### EXERCISE REQUIREMENTS
Every entry should be returned exactly. Omit none of them.

### INPUT
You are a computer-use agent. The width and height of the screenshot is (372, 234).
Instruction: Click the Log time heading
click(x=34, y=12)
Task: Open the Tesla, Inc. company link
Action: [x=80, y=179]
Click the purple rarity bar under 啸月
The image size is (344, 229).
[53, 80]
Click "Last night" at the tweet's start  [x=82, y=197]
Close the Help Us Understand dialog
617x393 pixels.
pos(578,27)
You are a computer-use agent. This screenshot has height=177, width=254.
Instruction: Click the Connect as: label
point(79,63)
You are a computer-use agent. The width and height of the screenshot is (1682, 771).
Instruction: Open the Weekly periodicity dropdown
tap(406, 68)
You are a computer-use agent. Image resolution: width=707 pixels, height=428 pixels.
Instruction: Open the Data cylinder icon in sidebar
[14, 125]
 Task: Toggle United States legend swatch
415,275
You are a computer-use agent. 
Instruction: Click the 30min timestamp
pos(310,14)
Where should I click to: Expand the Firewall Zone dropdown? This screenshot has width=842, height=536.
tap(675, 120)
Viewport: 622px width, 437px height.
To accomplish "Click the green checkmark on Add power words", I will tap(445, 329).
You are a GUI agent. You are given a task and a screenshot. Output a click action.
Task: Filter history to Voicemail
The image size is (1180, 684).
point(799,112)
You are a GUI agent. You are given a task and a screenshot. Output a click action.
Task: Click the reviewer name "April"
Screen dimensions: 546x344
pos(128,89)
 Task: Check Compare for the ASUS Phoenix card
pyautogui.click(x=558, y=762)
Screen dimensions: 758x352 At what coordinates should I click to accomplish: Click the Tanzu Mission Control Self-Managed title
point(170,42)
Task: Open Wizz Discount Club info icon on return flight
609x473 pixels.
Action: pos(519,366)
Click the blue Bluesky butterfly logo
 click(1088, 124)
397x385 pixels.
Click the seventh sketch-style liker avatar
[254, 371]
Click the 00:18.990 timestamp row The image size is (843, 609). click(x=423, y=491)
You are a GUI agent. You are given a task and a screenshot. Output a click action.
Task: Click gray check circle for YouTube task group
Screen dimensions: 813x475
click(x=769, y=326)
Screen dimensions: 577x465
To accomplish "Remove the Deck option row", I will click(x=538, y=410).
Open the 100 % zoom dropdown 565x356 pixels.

### SOLUTION
You are a computer-use agent. The width and height of the screenshot is (372, 234).
Instruction: Click the Log time heading
click(x=34, y=12)
Task: Open the Tesla, Inc. company link
Action: [x=80, y=179]
Click the purple rarity bar under 啸月
The image size is (344, 229).
[53, 80]
Click "Last night" at the tweet's start  [x=82, y=197]
Close the Help Us Understand dialog
617x393 pixels.
pos(578,27)
You are a computer-use agent. This screenshot has height=177, width=254.
Instruction: Click the Connect as: label
point(79,63)
You are a computer-use agent. The width and height of the screenshot is (1682, 771).
Instruction: Open the Weekly periodicity dropdown
tap(406, 68)
You are a computer-use agent. Image resolution: width=707 pixels, height=428 pixels.
Instruction: Open the Data cylinder icon in sidebar
[14, 125]
 Task: Toggle United States legend swatch
415,275
You are a computer-use agent. 
Instruction: Click the 30min timestamp
pos(310,14)
Where should I click to: Expand the Firewall Zone dropdown? This screenshot has width=842, height=536.
tap(675, 120)
Viewport: 622px width, 437px height.
To accomplish "Click the green checkmark on Add power words", I will tap(445, 329).
You are a GUI agent. You are given a task and a screenshot. Output a click action.
Task: Filter history to Voicemail
The image size is (1180, 684).
point(799,112)
You are a GUI agent. You are given a task and a screenshot. Output a click action.
Task: Click the reviewer name "April"
Screen dimensions: 546x344
pos(128,89)
 Task: Check Compare for the ASUS Phoenix card
pyautogui.click(x=558, y=762)
Screen dimensions: 758x352 At what coordinates should I click to accomplish: Click the Tanzu Mission Control Self-Managed title
point(170,42)
Task: Open Wizz Discount Club info icon on return flight
609x473 pixels.
Action: pos(519,366)
Click the blue Bluesky butterfly logo
 click(1088, 124)
397x385 pixels.
Click the seventh sketch-style liker avatar
[254, 371]
Click the 00:18.990 timestamp row The image size is (843, 609). click(x=423, y=491)
You are a GUI agent. You are given a task and a screenshot. Output a click action.
Task: Click gray check circle for YouTube task group
Screen dimensions: 813x475
click(x=769, y=326)
Screen dimensions: 577x465
To accomplish "Remove the Deck option row", I will click(x=538, y=410).
Open the 100 % zoom dropdown 565x356 pixels.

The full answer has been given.